Il secondo cocktail è il Ciambelloni, con 4cl bitter Fusetti infusi al cacao, nocciola e caffè. 1,5 cl di Vermouth alle noci, 1,5 cl Marsala e 3cl di Tanqueray ten.

Un pizzico di Calabria a Milano

Oliva prosegue: “Il terzo cocktail proposto non ha un nome. Siamo stati ispirati dal brano di Fred Buscaglione “Whisky facile”. Nella prima strofa c’è il ritornello: “Non sapete chi sono”. Ciò ci ha dato l’idea per sviluppare un drink senza nome.”

Gli ingredienti principali sono: vodka infusa al finocchietto, bitter di caffè, acqua di pomodoro e vodka.
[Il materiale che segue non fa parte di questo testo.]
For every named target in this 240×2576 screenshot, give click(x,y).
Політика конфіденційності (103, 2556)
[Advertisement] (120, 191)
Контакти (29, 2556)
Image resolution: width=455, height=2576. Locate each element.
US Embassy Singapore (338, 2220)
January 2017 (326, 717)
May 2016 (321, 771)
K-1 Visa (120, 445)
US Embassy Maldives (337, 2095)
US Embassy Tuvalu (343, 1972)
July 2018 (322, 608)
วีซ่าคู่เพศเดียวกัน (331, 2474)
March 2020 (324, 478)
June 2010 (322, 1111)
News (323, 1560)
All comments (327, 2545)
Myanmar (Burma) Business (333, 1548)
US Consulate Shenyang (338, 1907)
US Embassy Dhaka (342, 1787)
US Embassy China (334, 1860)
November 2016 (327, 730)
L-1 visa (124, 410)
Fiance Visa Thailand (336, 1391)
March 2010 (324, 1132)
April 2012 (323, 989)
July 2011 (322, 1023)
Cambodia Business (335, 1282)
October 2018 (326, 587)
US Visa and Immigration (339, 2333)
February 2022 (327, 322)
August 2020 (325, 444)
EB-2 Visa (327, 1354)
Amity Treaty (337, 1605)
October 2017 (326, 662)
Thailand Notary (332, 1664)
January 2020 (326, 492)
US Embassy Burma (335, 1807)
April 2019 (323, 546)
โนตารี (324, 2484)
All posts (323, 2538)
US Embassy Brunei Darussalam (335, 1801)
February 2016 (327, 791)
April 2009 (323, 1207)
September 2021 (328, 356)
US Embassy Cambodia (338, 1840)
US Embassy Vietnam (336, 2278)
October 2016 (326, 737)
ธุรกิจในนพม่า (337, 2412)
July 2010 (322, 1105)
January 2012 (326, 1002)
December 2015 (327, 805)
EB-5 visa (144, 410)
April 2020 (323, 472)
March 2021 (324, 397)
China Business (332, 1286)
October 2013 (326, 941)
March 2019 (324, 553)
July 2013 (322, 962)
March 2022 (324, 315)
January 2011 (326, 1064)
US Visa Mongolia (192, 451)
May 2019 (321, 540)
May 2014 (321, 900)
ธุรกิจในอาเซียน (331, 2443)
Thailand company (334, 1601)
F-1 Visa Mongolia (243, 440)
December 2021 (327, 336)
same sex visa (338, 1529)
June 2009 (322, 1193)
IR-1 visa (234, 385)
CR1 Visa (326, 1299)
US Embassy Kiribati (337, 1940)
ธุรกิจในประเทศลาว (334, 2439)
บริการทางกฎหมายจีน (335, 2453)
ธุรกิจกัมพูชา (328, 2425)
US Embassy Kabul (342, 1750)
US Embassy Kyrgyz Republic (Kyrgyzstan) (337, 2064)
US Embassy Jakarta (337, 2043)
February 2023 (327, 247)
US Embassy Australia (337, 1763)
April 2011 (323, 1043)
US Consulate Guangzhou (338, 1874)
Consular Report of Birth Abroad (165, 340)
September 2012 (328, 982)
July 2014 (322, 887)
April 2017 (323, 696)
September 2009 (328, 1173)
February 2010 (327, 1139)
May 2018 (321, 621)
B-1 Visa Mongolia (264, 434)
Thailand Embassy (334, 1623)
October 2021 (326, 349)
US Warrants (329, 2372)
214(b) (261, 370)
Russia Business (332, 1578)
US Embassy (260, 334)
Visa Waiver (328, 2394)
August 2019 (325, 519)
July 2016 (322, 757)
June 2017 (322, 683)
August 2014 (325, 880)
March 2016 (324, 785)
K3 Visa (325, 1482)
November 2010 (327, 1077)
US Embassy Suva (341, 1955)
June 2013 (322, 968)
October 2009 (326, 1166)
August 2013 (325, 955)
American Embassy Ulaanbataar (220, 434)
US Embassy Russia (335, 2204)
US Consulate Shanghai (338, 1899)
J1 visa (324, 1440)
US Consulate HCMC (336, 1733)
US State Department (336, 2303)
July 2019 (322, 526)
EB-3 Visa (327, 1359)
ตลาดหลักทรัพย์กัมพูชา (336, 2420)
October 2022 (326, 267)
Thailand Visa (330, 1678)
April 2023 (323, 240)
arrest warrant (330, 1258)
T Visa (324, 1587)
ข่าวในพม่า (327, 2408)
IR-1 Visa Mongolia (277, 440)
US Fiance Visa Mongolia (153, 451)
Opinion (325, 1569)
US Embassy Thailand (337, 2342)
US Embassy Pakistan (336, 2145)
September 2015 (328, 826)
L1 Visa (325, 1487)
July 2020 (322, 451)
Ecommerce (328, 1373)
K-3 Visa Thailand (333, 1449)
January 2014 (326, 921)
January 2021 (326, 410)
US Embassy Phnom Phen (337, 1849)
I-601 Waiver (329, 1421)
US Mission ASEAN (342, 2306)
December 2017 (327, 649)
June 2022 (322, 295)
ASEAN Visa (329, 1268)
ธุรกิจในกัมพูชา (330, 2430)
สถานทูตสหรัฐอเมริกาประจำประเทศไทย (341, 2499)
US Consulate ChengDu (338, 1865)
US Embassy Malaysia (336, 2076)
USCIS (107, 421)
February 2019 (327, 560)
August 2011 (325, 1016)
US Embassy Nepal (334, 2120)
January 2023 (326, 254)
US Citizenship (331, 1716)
Per la preparazione usiamo un caffè in chicchi, lo cuociamo con la vodka con 50° per 25 minuti infusa ai semi di finocchio. Il Bella Bistrot si trova in via Lazzaro Papi al 19 in zona Porta Romana.

Con questo ultimo appuntamento si chiude il ciclo del seminario a tema caffè e mixology by Flavio Angiolillo che ci ha trasportato dalla lontana Oceania per poi ritorno nel Bel Paese in Calabria, riconfermando Tripstillery come il risultato di un’esperienza decennale nel mondo della mixology, maturata grazie anche alla collaborazione di esperti altamente qualificati con gli ospiti. Un’innovazione consapevole che mantiene vive le tradizioni secolari della distillazione.